When it comes to wills, people can get rather creative – and sometimes vindictive – with their provisions. Star Trek creator Gene Roddenberry famously asked for his ashes to be sent into space. Shakespeare, perhaps confirming what was thought to be an unhappy marriage, left his wife their “second best bed.” A very lonely Portuguese man picked 70 random heirs out of the Lisbon phone book. There’s even a Michigan example: Tycoon Wellington Burt was so annoyed with his immediate family he stipulated they couldn’t access his considerable fortune until 100 years after his death.
Controlling the Uncontrollable
While the above examples might sound strange, they likely come from the same impulse we all share: controlling what happens after we die. Death is, after all, the ultimate uncontrollable fact of life. So, it’s understandable that people would feel compelled to have some say in what happens after they pass away.
A trust or will, though, is not a one-size-fits-all document and there are often very good reasons to have what seem, at first glance, to be unusual provisions. Some to consider include:
- Special Needs Trusts: One of the biggest worries parents or guardians of individuals with disabilities have is ensuring their loved one is protected after they die. Simply leaving money or property is not the answer, however, as it can affect the individual’s eligibility for Supplementary Security Income and Medicaid. To avoid this, consider setting up a special needs trust.
- Pet Care Trusts: Our pets are part of the family and, understandably, people want to ensure their beloved furry friend will be cared for if their owner passes away. A pet care trust will make sure this happens.
- Access to Digital Assets: Social media accounts. Password-protected digital documents. Online bank accounts. So much of our lives today involve digitally stored information. This is why it is very important to include language regarding access to digital assets in the modern trust or will.

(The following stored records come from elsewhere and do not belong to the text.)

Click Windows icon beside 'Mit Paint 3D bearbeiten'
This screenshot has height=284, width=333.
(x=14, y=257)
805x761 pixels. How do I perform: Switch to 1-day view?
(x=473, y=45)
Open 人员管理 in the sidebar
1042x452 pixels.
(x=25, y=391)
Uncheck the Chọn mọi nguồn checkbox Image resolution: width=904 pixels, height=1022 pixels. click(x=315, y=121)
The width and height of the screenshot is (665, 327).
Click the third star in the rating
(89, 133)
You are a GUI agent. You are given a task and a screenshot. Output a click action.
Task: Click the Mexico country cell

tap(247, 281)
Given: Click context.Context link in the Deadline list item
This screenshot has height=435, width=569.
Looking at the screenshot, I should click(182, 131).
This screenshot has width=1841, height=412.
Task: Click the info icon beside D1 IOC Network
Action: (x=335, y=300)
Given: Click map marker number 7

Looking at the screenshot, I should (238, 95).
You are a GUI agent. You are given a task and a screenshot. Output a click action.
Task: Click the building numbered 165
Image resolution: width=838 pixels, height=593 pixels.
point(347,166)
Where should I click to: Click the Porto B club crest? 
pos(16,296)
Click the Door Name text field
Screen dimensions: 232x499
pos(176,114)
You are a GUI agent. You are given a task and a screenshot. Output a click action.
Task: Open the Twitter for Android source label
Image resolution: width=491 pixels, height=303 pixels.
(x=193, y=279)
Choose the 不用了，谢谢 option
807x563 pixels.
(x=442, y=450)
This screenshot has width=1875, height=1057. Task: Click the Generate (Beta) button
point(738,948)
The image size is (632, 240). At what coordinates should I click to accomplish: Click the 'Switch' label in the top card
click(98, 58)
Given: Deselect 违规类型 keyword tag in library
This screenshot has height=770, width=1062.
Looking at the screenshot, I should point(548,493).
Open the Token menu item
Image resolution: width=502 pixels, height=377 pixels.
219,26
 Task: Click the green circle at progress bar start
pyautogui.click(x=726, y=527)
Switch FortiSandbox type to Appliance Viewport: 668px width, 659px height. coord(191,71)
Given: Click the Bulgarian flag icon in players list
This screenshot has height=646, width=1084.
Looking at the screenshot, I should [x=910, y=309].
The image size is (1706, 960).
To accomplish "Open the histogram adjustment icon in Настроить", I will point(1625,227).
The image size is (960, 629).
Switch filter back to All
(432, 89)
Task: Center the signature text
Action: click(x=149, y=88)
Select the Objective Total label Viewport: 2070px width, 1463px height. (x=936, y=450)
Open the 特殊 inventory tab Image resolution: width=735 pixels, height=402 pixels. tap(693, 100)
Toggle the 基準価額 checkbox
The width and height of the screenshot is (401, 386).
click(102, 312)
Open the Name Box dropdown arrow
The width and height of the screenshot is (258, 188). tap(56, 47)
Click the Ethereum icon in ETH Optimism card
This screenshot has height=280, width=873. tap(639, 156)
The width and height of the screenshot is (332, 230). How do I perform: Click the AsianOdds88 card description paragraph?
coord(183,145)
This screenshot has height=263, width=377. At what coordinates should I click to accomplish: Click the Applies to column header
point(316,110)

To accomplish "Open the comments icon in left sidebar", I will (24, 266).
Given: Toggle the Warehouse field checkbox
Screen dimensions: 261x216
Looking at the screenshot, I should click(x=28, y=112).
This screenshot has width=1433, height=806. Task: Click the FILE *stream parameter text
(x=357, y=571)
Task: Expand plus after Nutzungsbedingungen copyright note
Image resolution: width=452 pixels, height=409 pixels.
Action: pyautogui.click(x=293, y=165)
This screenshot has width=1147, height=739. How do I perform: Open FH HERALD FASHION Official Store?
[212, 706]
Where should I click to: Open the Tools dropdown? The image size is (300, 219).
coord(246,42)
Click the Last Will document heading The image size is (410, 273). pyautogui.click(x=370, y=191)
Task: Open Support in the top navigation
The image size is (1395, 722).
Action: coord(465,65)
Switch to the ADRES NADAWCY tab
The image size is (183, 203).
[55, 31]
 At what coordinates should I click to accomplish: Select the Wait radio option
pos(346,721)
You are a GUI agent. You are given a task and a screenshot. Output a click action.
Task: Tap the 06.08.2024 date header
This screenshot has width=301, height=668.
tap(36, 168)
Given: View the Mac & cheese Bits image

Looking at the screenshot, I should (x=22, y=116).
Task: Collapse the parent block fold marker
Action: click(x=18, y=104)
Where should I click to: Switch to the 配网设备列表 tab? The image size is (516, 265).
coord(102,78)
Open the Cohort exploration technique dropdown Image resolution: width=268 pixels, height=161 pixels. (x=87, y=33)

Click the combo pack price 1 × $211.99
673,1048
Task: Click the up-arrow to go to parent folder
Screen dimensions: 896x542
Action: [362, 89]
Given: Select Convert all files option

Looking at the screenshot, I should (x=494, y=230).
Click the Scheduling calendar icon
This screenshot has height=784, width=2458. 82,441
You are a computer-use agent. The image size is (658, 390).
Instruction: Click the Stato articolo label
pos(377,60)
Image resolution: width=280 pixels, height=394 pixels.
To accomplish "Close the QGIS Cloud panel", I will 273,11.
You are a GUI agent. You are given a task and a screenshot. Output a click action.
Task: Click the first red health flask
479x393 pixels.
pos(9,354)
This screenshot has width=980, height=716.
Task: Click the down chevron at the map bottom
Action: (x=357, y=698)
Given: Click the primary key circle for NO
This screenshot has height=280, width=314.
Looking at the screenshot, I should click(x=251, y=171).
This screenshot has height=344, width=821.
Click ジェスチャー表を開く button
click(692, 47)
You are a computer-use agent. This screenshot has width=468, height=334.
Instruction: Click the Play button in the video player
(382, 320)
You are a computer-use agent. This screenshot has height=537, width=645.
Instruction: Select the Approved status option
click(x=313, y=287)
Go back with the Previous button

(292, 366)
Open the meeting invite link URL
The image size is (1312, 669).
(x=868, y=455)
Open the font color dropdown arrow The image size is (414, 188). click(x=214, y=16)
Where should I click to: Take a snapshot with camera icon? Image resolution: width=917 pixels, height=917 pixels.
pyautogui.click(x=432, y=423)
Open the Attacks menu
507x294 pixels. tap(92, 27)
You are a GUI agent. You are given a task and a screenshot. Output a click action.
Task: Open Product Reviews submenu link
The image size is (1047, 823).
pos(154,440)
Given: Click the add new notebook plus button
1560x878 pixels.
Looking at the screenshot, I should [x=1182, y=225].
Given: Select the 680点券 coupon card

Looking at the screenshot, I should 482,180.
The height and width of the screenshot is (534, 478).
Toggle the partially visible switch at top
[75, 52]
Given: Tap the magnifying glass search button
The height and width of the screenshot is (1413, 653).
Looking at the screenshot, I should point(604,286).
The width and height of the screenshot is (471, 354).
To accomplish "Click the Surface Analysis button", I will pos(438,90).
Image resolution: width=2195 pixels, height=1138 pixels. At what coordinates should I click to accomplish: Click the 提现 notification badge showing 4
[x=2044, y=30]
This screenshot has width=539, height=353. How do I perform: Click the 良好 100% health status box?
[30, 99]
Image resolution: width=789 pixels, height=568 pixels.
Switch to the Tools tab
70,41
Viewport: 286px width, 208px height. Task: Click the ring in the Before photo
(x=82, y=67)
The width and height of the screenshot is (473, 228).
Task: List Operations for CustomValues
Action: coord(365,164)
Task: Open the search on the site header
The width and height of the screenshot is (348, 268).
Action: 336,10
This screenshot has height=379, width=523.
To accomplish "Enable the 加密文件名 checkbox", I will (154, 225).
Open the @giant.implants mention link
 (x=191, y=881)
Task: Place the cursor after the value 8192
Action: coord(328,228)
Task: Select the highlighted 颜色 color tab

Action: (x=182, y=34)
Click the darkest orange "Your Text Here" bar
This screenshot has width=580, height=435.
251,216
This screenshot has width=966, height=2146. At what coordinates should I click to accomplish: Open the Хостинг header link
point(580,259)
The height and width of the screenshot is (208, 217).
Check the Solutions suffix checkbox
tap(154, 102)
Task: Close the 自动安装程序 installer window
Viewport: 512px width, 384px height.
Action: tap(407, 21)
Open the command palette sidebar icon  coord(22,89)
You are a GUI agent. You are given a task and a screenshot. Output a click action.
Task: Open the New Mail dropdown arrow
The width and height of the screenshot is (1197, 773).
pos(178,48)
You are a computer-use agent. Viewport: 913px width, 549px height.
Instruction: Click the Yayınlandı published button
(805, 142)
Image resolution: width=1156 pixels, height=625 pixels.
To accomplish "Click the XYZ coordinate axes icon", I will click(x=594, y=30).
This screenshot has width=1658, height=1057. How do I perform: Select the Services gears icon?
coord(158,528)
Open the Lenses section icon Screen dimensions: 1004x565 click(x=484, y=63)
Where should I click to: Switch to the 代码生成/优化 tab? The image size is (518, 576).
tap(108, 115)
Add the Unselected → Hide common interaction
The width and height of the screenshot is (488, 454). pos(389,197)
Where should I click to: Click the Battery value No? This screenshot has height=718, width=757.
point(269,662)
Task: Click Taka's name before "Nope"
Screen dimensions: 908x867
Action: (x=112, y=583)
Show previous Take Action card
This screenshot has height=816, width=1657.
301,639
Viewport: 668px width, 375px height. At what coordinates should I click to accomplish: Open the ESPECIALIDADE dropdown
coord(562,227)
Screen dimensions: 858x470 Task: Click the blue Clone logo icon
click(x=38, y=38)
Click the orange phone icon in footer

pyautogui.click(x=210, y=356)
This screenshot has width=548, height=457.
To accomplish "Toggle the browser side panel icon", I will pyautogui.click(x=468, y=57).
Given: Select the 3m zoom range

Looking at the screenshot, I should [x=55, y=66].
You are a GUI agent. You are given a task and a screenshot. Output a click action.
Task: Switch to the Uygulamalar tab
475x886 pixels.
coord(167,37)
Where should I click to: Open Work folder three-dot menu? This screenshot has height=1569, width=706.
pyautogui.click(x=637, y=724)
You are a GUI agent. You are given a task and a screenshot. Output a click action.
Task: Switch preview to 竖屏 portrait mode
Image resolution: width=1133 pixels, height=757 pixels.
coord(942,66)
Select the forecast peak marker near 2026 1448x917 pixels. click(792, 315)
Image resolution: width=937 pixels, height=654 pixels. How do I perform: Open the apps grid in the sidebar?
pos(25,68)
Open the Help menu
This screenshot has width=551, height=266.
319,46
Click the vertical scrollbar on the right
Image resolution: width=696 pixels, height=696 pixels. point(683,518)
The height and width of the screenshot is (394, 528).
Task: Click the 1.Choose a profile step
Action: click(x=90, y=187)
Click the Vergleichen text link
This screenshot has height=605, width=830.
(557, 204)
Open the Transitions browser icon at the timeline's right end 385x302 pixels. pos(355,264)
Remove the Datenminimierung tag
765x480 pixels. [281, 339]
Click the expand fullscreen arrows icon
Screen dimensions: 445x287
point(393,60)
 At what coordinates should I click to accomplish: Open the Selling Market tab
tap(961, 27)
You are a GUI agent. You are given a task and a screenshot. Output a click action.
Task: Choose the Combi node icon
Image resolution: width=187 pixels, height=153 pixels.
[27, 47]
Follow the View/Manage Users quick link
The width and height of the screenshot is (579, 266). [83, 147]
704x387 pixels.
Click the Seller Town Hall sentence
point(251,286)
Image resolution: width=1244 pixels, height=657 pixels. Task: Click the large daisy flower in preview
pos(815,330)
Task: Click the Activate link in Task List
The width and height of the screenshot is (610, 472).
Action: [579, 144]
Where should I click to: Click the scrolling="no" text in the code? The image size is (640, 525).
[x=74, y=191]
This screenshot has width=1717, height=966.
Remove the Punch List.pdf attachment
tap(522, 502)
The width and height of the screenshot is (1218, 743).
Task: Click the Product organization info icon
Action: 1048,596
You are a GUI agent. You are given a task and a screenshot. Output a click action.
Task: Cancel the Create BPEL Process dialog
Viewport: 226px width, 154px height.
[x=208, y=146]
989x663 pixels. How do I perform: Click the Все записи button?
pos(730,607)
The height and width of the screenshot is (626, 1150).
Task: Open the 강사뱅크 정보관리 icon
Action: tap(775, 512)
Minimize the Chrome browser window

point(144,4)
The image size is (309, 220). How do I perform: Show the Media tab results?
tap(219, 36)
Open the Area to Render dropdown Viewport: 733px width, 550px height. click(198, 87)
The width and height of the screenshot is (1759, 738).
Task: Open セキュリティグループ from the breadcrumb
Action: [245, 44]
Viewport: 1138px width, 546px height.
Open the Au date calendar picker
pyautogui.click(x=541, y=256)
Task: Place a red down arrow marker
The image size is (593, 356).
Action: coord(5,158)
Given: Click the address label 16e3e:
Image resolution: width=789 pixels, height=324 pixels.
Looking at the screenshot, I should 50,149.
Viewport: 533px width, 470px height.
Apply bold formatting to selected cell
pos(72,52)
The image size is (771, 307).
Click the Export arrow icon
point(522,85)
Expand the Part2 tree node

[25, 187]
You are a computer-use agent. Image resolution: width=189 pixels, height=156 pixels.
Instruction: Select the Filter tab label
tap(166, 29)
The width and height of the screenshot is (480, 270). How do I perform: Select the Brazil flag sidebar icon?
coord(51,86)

It will make sure your digital affairs are in order, along with everything else.
- Trust and Will Contest Deterrents: Few people would want their heirs squabbling over the provisions of a will – or contesting what they’ve carefully laid out. For this reason, many wills contain a so-called “no-contest clause” that provides penalties – including being disinherited – for anyone challenging the will. Probate courts vary in whether or not they accept such clauses, however, and they must be worded carefully. Even then, there is no guarantee a no-contest clause will be enforced.
Beware “Anti-Social” Provisions
There are unusual trust and will provisions – and then there are anti-social will provisions. The former will likely survive a court challenge. Courts, however, take a dim view of overly vindictive trust or will provisions. They will, for example, often allow disinherited immediate family members to contest a will if it is clear they were removed out of spite.
The Best Trust or Will Is a Tailored Trust or Will
In the end, the best trust or will is one that is unique to the individual, drafted with care and attention. It should include provisions that take into consideration a person’s specific wishes for what happens to their estate and loved ones after they die.